Stated task: Transcribe the records from their first line up to and including the line with "click(x=34, y=56)", reproducing every character unchanged.

Records to process:
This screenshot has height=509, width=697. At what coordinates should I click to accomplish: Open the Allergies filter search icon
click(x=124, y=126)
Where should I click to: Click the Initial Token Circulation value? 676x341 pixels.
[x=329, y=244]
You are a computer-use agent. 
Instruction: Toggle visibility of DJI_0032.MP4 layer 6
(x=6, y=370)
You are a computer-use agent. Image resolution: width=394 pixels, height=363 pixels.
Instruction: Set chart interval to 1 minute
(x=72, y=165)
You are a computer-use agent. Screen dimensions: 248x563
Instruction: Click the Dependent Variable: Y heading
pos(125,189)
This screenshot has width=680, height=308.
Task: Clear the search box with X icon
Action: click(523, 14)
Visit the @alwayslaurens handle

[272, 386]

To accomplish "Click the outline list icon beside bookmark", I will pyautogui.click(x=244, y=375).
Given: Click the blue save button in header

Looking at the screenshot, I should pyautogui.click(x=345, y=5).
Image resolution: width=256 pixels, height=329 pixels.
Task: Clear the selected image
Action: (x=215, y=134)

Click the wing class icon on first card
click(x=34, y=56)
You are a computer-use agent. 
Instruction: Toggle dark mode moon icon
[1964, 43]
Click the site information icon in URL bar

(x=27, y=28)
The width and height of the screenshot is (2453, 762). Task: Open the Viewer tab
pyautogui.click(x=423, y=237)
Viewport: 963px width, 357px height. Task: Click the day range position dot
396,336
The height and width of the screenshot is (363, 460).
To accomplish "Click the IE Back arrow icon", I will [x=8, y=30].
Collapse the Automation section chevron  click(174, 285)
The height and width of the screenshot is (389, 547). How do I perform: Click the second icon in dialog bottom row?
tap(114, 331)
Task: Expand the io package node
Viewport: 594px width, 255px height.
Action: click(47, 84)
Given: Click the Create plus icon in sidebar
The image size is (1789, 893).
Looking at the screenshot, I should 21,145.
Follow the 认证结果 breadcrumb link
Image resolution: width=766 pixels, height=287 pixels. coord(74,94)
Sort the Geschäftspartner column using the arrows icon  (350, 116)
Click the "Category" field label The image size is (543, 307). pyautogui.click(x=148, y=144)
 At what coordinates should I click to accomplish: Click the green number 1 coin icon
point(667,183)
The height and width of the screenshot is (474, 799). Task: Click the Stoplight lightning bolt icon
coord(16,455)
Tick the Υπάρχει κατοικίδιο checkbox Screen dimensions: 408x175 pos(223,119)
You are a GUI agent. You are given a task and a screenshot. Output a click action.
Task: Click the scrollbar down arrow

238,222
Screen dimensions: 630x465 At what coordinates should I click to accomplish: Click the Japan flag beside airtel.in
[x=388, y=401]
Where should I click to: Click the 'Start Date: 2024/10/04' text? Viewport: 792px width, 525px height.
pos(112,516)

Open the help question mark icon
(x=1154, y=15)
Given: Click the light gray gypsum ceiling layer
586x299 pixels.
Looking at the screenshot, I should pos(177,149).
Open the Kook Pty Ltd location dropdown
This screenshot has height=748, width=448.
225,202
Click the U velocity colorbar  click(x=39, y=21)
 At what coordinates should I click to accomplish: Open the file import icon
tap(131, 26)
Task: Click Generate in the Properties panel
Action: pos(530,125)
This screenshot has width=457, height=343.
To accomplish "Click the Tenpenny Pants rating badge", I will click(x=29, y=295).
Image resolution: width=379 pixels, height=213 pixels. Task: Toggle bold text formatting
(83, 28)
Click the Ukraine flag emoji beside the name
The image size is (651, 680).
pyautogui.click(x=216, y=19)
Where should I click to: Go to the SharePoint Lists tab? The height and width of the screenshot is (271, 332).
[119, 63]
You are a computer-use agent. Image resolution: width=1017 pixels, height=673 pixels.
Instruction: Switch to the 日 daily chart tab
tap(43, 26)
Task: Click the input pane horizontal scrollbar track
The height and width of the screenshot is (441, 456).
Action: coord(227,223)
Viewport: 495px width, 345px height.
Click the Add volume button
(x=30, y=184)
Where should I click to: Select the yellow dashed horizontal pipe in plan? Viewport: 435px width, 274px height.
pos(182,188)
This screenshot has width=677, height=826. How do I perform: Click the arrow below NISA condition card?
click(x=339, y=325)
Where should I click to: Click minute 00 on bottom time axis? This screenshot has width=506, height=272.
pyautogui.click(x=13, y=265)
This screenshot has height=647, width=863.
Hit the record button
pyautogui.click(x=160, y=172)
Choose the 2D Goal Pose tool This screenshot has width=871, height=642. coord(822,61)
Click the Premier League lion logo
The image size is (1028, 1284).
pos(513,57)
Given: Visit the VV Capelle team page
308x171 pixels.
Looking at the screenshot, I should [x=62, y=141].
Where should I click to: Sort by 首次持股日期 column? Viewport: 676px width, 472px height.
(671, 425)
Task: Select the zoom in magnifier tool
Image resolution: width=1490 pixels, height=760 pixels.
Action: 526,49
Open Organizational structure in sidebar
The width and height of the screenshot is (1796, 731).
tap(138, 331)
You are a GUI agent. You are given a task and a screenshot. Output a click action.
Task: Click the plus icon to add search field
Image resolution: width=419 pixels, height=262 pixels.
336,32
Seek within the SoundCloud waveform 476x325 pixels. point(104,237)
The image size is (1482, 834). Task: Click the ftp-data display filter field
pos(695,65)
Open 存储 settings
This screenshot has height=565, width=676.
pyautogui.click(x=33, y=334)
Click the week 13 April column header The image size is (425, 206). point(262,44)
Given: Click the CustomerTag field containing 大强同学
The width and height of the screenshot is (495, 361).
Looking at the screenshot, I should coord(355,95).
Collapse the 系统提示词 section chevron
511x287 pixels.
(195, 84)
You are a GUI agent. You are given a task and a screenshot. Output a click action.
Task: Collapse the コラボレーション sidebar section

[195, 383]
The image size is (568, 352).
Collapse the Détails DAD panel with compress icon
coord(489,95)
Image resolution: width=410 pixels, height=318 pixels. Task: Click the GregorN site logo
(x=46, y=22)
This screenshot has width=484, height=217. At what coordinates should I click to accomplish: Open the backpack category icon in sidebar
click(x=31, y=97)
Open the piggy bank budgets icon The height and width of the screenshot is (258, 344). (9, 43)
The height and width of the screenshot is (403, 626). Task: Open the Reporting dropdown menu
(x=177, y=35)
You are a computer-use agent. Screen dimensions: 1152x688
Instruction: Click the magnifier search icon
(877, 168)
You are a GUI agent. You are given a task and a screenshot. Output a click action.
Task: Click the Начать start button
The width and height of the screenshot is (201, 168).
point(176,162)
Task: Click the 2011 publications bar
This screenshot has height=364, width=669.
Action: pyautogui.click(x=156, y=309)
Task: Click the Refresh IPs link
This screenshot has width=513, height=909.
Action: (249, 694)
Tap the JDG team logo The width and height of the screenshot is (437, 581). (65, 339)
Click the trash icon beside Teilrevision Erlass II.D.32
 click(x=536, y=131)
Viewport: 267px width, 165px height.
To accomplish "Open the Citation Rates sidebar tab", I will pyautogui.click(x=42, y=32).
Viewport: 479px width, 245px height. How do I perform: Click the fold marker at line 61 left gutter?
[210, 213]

Finished answer:
This screenshot has height=509, width=697. At what coordinates should I click to accomplish: Open the Allergies filter search icon
click(x=124, y=126)
Where should I click to: Click the Initial Token Circulation value? 676x341 pixels.
[x=329, y=244]
You are a computer-use agent. 
Instruction: Toggle visibility of DJI_0032.MP4 layer 6
(x=6, y=370)
You are a computer-use agent. Image resolution: width=394 pixels, height=363 pixels.
Instruction: Set chart interval to 1 minute
(x=72, y=165)
You are a computer-use agent. Screen dimensions: 248x563
Instruction: Click the Dependent Variable: Y heading
pos(125,189)
This screenshot has width=680, height=308.
Task: Clear the search box with X icon
Action: click(523, 14)
Visit the @alwayslaurens handle

[272, 386]

To accomplish "Click the outline list icon beside bookmark", I will pyautogui.click(x=244, y=375).
Given: Click the blue save button in header

Looking at the screenshot, I should pyautogui.click(x=345, y=5).
Image resolution: width=256 pixels, height=329 pixels.
Task: Clear the selected image
Action: (x=215, y=134)

Click the wing class icon on first card
click(x=34, y=56)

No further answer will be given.